Prisoner Says Gitmo Detainees Abused With Attack Dogs, Drugs

Prisoners at the U.S. detention center in Guantanamo Bay (search), Cuba, have been beaten while blindfolded and handcuffed, terrorized by attack dogs and forced to take drugs, an Australian detainee said in an affidavit released Thursday.

David Hicks, 29, was one of the first prisoners to arrive at the camp in January 2002, accused of fighting for the Taliban. He is one of only four terror suspects who have been formally charged among 550 detainees there accused of links to Afghanistan's ousted Taliban regime or the Al Qaeda (search) terror network.

"At one point, a group of detainees, including myself, were subjected to being randomly hit over an eight-hour session while handcuffed and blindfolded," Hicks said in an affidavit sealed in August and released by his attorneys Thursday. "I have been struck with hands, fists, and other objects, including rifle butts.
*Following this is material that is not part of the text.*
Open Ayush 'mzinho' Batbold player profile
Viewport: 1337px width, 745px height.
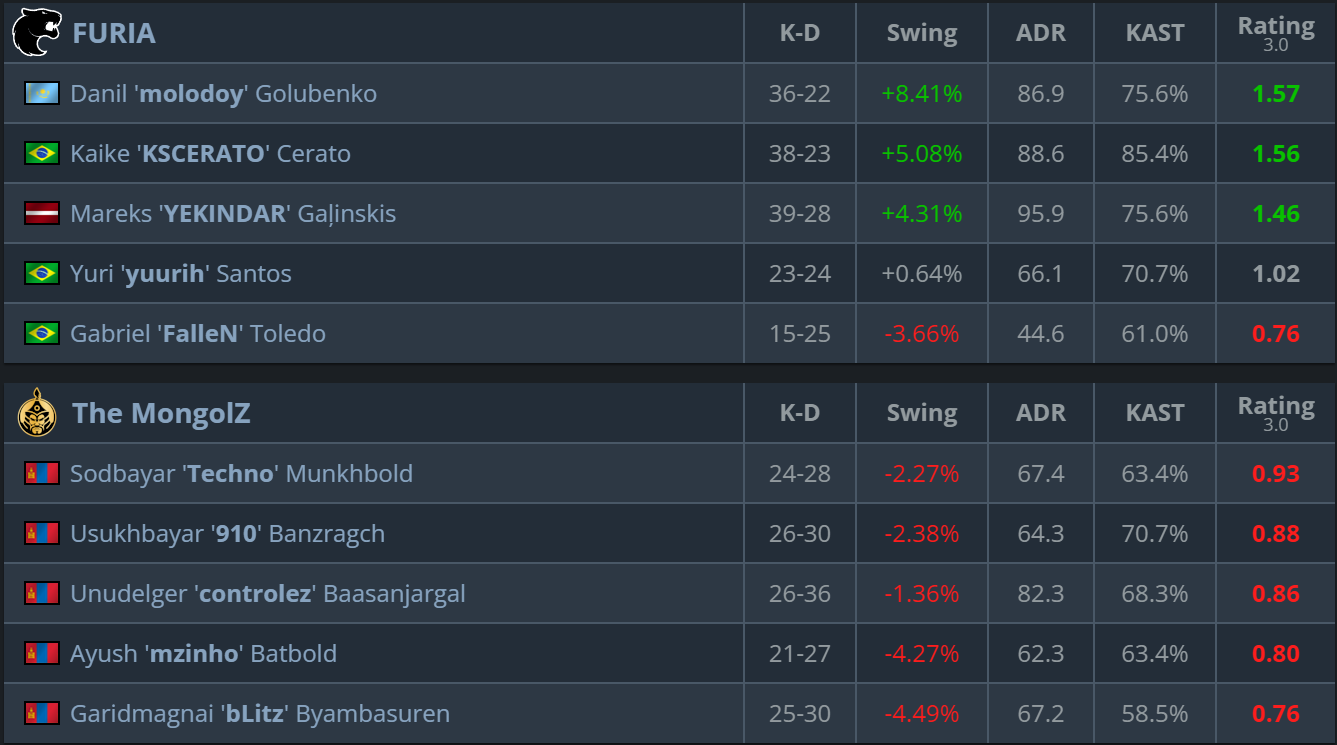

I have also been kicked."

The government maintains prisoners are treated in accordance with the Geneva Conventions (search). U.S. policy condemns and prohibits torture.

"When we have credible allegations of detainee abuse, we take those very seriously and investigate them," Pentagon spokesman Maj. Michael Shavers said.

Some of the allegations made by Hicks and others would be investigated, he added.

The release of the affidavit comes the same week as the publication of several documents that show FBI agents sent to Guantanamo Bay warned the government of abuse and mistreatment as early as the start of the detention mission. One letter, written by a senior Justice Department official and obtained by The Associated Press, suggested the Pentagon did not act on the FBI complaints.

The memos document abuses, including a female interrogator grabbing a detainee's genitals and bending back his thumbs, most of a prisoner's head being covered with duct tape because he would not stop quoting from the Quran and an attack dog used to intimidate a detainee, who later showed "extreme" psychological trauma.

"They (the government) put up this stone wall of denial and what this shows was not only that they were wrong but they were disingenuous," said Joshua Dratel, Hicks' civilian defense attorney. "They were getting these reports all along."

Hicks is scheduled to be tried in a military commission in March.

Hicks' affidavit said he was forcibly injected with sedatives and then struck. He said he reported the abuse to the International Committee of the Red Cross, the only independent organization with access to the detainees.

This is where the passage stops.